:: TEXT UNDER STUDY ::
[Start of Attachment]

And we also continue to update the spec, right? As you can see, this shows the timeline of how the spec has evolved, and the latest rendition was version 3.2, which was released back in December. And again, keep in mind, as the new demand or new feature, you know, shows up, demand for new features shows up, the CXL Consortium is very aware of that, and they will update the spec appropriately, accordingly.
And here's just a graphic way I like to put the evolution of the CXL spec. So, the version 1.1 was only really about adding memory at the server node itself. That's shown at the lowest, the lowest, the lower side, on the lowest tier there. Then, CXL 2.0 was, you could say, rack scale or scale-up, another way. So, within the rack now, you can imagine with the support for memory pooling, there'll be a memory, just a bunch of memory, or whatever you want to call it; there'll be a blade in there, which is just memory with a CXL switch in the front. So, this one can take CXL requests from other hosts within the rack and offer, you know, a memory on loan, right? So, that was like the CXL version 2.2. And then 3.2 took it a step further. We not only offer multiple-level switches, so now the one CXL cluster can be, can accommodate up to 4,000 different hosts or endpoints, right? And also, we added the memory-sharing feature. So, big, big application, like MapReduce-like applications, where you do big data crunching, can now take advantage of this architecture, right? With memory sharing, you don't need to send data across from one host to another over Ethernet or InfiniBand networks. You can just pass that; the data is all there in the memory pool, and you can simply pass the reference from one host to another.
And here's a more detailed slide. So, we always keep up with every spec. What are the major, major new things which got added? Of course, we don't have time to go through all that. You can—I'm going to include it as a reference. But roughly speaking, 3.2, like I said, added the higher node capability of CXL, added memory sharing, also added the trusted execution environment, or, which is a protocol to extend confidential computing. Today, confidential computing was mainly contained to the host and the immediately attached memory. But now CXL offers memory devices attachment, so that is being extended there, right? So, you all can take a look at all these different features.

[End of Attachment]

:: BRIEF A ::
In the passage on the CXL specification, what was version 1.1 mainly about?
:: BRIEF B ::
Carry on the passage on the CXL specification, picking up after its final sentence.
None of the data is needed.

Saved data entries
[Start of Attachment]

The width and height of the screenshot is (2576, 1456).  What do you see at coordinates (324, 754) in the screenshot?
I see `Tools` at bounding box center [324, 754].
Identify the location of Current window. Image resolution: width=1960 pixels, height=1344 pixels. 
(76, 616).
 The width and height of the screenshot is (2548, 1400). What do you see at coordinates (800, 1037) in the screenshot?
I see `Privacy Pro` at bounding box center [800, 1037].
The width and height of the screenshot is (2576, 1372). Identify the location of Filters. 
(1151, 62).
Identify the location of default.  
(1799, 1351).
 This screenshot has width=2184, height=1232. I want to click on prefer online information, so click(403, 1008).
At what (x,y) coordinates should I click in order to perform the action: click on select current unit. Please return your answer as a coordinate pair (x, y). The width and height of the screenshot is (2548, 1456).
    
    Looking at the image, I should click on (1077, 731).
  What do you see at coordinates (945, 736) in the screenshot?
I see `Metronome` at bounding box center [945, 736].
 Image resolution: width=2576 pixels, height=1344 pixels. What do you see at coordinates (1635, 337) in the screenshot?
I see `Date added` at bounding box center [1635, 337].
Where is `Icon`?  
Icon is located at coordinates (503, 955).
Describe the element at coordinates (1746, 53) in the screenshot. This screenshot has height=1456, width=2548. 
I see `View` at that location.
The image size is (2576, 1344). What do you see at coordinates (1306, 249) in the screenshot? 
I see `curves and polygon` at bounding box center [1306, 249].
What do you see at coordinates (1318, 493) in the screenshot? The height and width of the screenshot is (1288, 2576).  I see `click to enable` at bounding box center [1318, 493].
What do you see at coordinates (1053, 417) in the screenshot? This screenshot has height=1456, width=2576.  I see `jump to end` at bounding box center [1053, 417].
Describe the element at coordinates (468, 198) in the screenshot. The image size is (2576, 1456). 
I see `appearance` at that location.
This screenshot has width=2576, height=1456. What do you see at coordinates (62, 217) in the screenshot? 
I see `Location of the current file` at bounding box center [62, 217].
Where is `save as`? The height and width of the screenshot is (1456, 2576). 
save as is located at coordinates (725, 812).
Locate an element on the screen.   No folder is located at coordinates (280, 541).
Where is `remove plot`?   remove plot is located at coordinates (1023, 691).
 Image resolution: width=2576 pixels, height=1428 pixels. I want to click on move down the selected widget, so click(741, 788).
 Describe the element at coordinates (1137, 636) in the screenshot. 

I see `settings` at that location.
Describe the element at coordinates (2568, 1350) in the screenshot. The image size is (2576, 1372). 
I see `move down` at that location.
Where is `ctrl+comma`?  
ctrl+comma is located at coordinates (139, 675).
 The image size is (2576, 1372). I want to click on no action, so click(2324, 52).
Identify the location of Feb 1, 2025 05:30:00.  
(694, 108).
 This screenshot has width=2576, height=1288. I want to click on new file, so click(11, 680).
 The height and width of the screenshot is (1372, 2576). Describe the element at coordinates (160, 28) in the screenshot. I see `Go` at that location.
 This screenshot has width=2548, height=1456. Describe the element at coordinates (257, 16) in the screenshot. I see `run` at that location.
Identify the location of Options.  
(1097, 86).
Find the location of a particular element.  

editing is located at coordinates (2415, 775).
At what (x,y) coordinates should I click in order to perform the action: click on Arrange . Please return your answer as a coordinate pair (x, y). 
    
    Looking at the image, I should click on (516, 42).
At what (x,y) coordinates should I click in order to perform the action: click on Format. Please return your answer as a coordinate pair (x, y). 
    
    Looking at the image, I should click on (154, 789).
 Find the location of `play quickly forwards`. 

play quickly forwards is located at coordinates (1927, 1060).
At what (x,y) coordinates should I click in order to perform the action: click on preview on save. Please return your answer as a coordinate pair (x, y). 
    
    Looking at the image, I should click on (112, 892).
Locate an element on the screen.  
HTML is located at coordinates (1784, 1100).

[End of Attachment]

:: WRITTEN ANSWER A ::
Version 1.1 was only really about adding memory at the server node itself.

:: WRITTEN ANSWER B ::
But I think that's my—that was my last slide. I'll just summarize by saying that version 3.2, which was the last one, we optimized the features. I listed those bullets below, right? We optimized the CXL memory device monitoring and management. This is about the big feature, what they call the hotness monitoring unit, as you know. So, CXL memory, if the page within the, within the CXL device gets hot, now it's going to be migrated, right? Today's CPU cannot keep up keeping track of all the different CXL pages. And with the device doing that, that should be a big help to the CPU. And then we did various other updates. Take a look. And so, looking forward, right, so we continue, as I think I already said, that Consortium Technical Working Group continues to develop the spec to keep up with the demand for new features in the marketplace, right? And then also, we'll put in a plug for the CXL Consortium. Join the Consortium. We are already strong, but more participants, the better. Thanks once again for the attention. And that is my talk. That's my update.